Under normal circumstances my champion sleeping skills have served me well. But there was one time they got me into some real trouble.

 

I was an awkward freshman, trying to adjust to high school and break into the firmly established cliques in my youth group, when our church announced it was hosting an overnight retreat for a number of youth groups in the area. I was nervous since I didn’t know anyone well and I was mortified to display my nighttime braces headgear in public. But I talked myself into going, figuring it would be a good chance to get to know people.

 

Everything was going well…until roughly 3 a.m., when I awoke to fluorescent lights glaring and all the other girls out of their sleeping bags. As my heavy-lidded eyes adjusted to the brightness, I realized there were two clearly marked camps of girls shouting at each other from each side of the room. To my horror, I found that I was lying on the ground between the two groups, in some kind of battlefield no-man’s-land.

 

“Are you from this church?” one girl demanded.

 

I squinted up at her, utterly baffled as to what had transpired while I’d been sawing logs. Desperate to snuggle back inside my warm sleeping bag, I mumbled, “Uh…no…”

 

There was a pause, and for a moment I dared to believe my brilliant strategy had been successful.

 

Then a shout came from the back of the room. “Yes, you are! I know you go to this church.”

 

And before I knew it, my sleeping bag and I were unceremoniously thrown out of the carpeted room and into the cold tile hallway. But as soon as I got there, I faced another unexpected wrinkle.

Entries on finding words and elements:
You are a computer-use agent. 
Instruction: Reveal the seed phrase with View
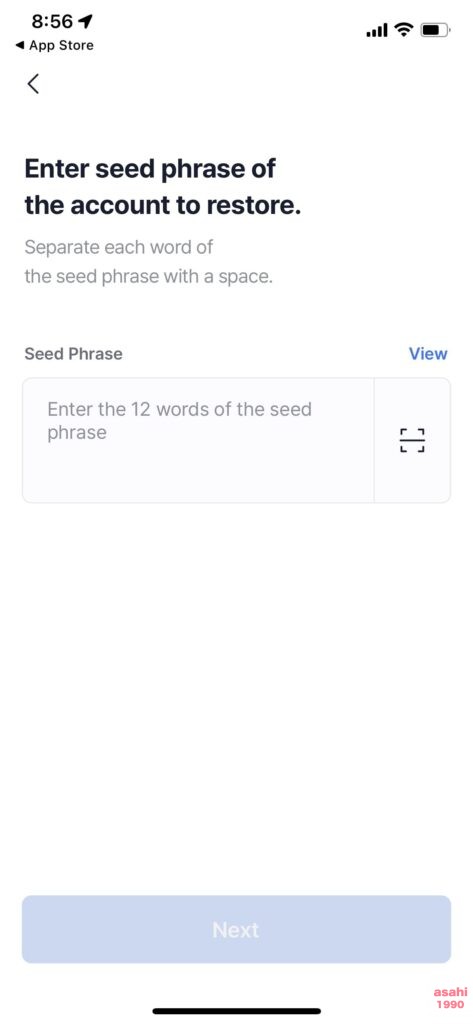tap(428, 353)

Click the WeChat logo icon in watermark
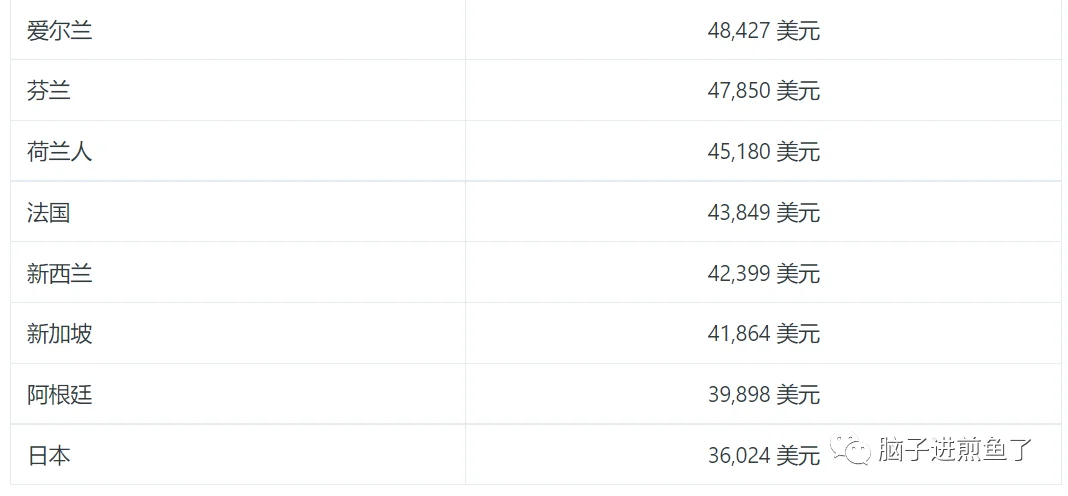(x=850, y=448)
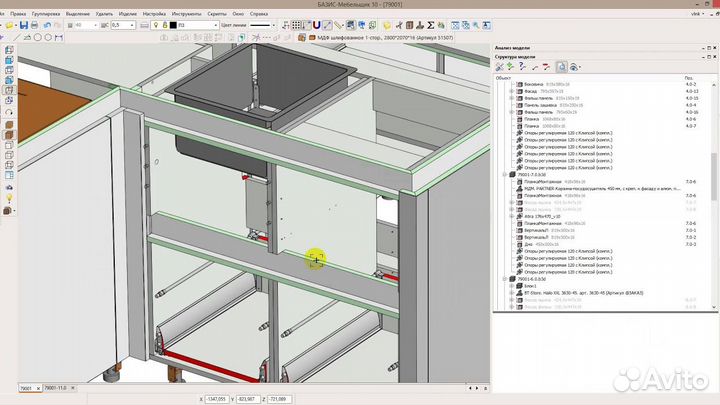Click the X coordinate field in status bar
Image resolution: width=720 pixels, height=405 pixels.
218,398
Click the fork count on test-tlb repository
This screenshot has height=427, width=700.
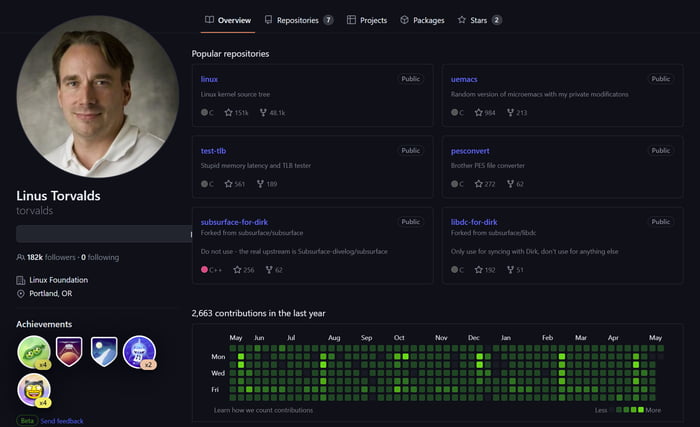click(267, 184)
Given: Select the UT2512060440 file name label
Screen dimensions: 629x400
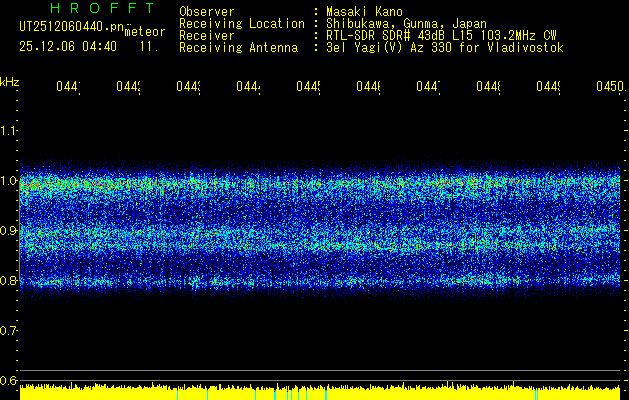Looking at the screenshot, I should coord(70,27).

GIVEN EXERCISE 1:
In the story about the church retreat, at roughly what time did the narrator wake up to fluorescent lights?
GIVEN EXERCISE 2:
Copy the lines of the records starting with the line that contains "Given: Select the" and going on through the end of the records. Leave out the pictures.

FULL RESPONSE 1:
Roughly 3 a.m.

FULL RESPONSE 2:
Given: Select the UT2512060440 file name label
Screen dimensions: 629x400
Looking at the screenshot, I should coord(70,27).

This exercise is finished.